A team at San Diego State University led by psychology professor Jean Twenge analyzed data from nearly 59,000 respondents to the General Social Survey, a national study of U.S. adults administered between 1972 and 2014.

Twenge and associates at Florida Atlantic University and Case Western Reserve University found that five times as many Americans in 2014 reported they never prayed, compared to the early 1980s. Nearly twice as many said they did not believe in God.

The study, published in the journal Sage Open, found that Americans in recent years were less likely to engage in a wide variety of religious practices, including attending religious services, describing oneself as a religious person, and believing that the Bible is divinely inspired.

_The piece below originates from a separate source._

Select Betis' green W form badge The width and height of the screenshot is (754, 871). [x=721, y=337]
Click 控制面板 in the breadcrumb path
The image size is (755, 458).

The biggest declines were seen among 18- to 29-year-old respondents. The results dovetailed with previous SDSU research that found millennials might be the least-religious generation in the U.S. in six decades, and maybe in the history of the country.

“Most previous studies concluded that fewer Americans were publicly affiliating with a religion, but that Americans were just as religious in private ways,” Twenge said. “That’s no longer the case, especially in the last few years.”

Twenge, author of the book “Generation Me,” said the decline in religious practice has not been accompanied by a rise in spirituality, suggesting that, rather than spirituality replacing religion, Americans are becoming more secular.

The one exception to the decline in religious beliefs was a slight increase in belief in the afterlife. That finding might be part of a “growing entitlement mentality, thinking you can get something for nothing,” Twenge said.